Automate channelling to your Wealth Fund
By using higher return assets like insurance endowment or an exchange traded fund like the STI ETF, you can build a larger education fund, providing more flexibility 20 years later. However, you do not have to be ‘forced’ to make a decision by your insurance agent or broker.
You can set up another bank account 2 which you funnel part of your take home pay deposited in bank account 1 to be used to pay for the insurance policies or other assets.
Almost all banks lets you set up a automated scheduled transfer, which you can set up on your pay day on the 15th before you use the money. Better yet, transfer the expenses money to a bank account 3 and only spend bank account 3.
This way you know that, if you channel $354.17 to bank account 2 automatically for 20 years, you are more or less set. Remember, don’t create a credit card, debit card, ATM for that account. Make it difficult for you to tap that money.
Buying an insurance saving plan is not the most important point
There is an invisible narrative that to save for your child’s education you need a children insurance plan. I believe there is very little special between an education savings policy and a traditional savings policy.
Across all different companies, the insurance policy tend to be apples, oranges and pears. They don’t want you to compare and you will realize they have some different little features. If we categorize them, it is whether they have pay outs every x years, how many years you need to service the premiums.

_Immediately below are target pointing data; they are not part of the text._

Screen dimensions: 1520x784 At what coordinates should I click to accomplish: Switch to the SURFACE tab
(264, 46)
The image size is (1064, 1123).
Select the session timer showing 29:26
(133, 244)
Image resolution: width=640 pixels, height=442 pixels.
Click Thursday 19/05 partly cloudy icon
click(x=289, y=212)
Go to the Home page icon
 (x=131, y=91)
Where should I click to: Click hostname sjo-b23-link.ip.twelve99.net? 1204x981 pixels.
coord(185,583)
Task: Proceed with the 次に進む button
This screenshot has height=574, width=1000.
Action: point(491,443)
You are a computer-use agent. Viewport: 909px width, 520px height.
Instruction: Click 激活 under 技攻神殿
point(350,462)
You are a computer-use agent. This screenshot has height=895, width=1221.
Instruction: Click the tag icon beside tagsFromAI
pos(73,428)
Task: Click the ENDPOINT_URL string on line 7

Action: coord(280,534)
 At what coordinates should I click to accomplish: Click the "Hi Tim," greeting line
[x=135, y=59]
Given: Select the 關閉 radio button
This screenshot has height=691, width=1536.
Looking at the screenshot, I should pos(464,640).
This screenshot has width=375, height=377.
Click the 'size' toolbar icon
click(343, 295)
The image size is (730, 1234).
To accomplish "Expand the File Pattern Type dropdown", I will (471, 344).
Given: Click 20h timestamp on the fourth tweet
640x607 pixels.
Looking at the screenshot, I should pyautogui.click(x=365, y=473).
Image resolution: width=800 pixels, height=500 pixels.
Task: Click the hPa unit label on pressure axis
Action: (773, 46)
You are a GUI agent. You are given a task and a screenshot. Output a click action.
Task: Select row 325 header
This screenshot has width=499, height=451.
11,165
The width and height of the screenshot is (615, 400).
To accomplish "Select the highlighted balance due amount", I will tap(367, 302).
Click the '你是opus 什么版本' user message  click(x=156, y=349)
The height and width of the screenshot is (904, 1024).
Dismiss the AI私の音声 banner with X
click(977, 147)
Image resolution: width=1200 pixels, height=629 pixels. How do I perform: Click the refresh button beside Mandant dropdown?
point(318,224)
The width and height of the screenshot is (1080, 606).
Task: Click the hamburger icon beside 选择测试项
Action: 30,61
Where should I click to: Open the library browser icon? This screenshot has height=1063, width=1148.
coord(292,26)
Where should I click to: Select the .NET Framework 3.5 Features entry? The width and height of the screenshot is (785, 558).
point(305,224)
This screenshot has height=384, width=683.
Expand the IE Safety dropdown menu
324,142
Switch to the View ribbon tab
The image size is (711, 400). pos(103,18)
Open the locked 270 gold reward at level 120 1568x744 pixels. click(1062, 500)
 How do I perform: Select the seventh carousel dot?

The above table comparison is generated from DIYInsurance.com.sg , where you can compare across various traditional insurance savings plans, but also children’s savings plans, then buy them from DIYInsurance.
The crux here is that what they tried to do is to use the projected (meaning they say with assumptions you will get so much, in actual fact your mileage may vary) returns of each policy to generate the Internal rate of return (IRR) to get a fair dollar value comparison. IRR computation is what we are taught in finance to compare different kind of assets and evaluate which one yields a better return (e.g compare a golden goose to a donkey)
Projected wise almost all returns are around 3.7%. This coincide with my table above that you need to contribute $250 per month to reach your goal. That is just a difference of $100, which is not very significant for middle income household.
Focus on the important thing here, which is getting started and setting up a sound automated bank account transfer plan and you should not be too far off track. If you have difficulty, pledge your future increments towards it. But perhaps learn to live more frugally for the sake of your child’s future.
What i felt is more important is to bring up children with character, humility and perseverance and with that you get children that they may be able to fund their own education.
Talking is easy. Doing is another matter all together. Kyith salutes all parents making efforts bringing up their children in each of their own way.